Kant and Anthropologylocked

Kant and Anthropologylocked

  • Naveeda KhanNaveeda KhanJohns Hopkins University


Actual, possible, and potential relations between Kant and anthropology in early-21st-century scholarship are worth exploring. Within the realm of actual relations, classical figures within anthropology took up Kant’s Critique of Pure Reason and Critique of Practical Reason to understand the nature of thinking and morality within so-called primitive societies. They sought to put society before mind within Kant’s architectonic of thought and to posit classification, or relational thinking, as equally important as cognition.
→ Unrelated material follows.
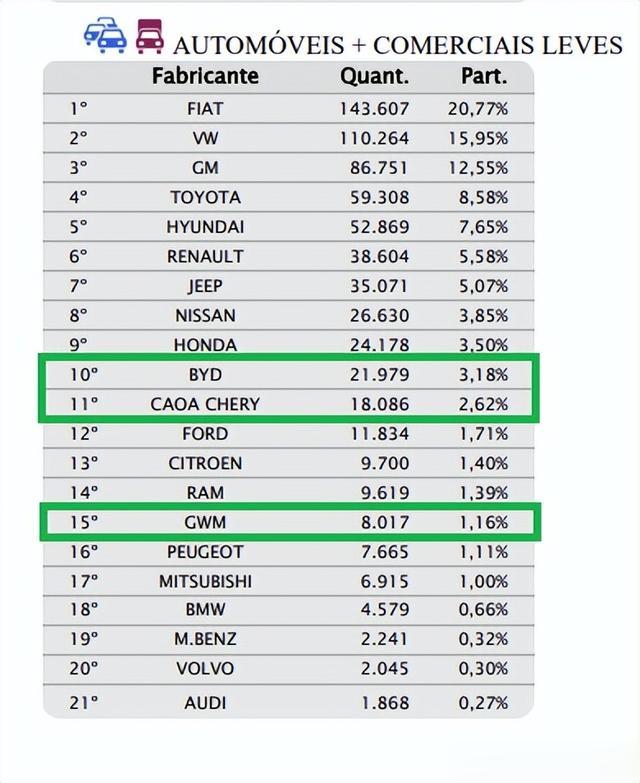This screenshot has width=640, height=783.
Task: Click the VOLVO manufacturer name
Action: click(x=205, y=669)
Within possible relations, contemporary anthropologists engaged Kant’s anthropology or Kant as a possible anthropologist in his Anthropology from a Pragmatic Point of View or “An Answer to the Question: What is Enlightenment?” or set apart their enterprise of studying ethics from his on morality. A very central question that Kant’s writings posed for them was whether the figure of the human was knowable, to which anthropology added its own nuance by asking whether we can assume it is the same human or reason across all contexts. Within potential relations, writings on the history and method of anthropology both critiqued and celebrated the inheritance of German romanticism, understood as an intellectual trend, a methodology, a sensibility, a mystical orientation, and a celebration of individual singularity and genius within anthropology. In contrast to this mode of inheriting romanticism, a more Kantian-inflected understanding of the romantic movement, mediated by different figures, suggested itself as a productive point of entry for anthropology to understand the philosophical underpinnings of its preferred methods (e.g., fieldwork), its engagement with philosophy beyond that of agonism and possible arrogation, and its re-engagement with the question of the human in relation to itself, other humans and nonhumans, and nature. The fragment, one of romanticism’s greatest creations and a complex response to Kant’s two world metaphysics, appears to anthropology through both trajectories and, in keeping with anthropology’s evolving relation to philosophy, anthropology provides its own spin on the importance of the fragment for inhabiting the world.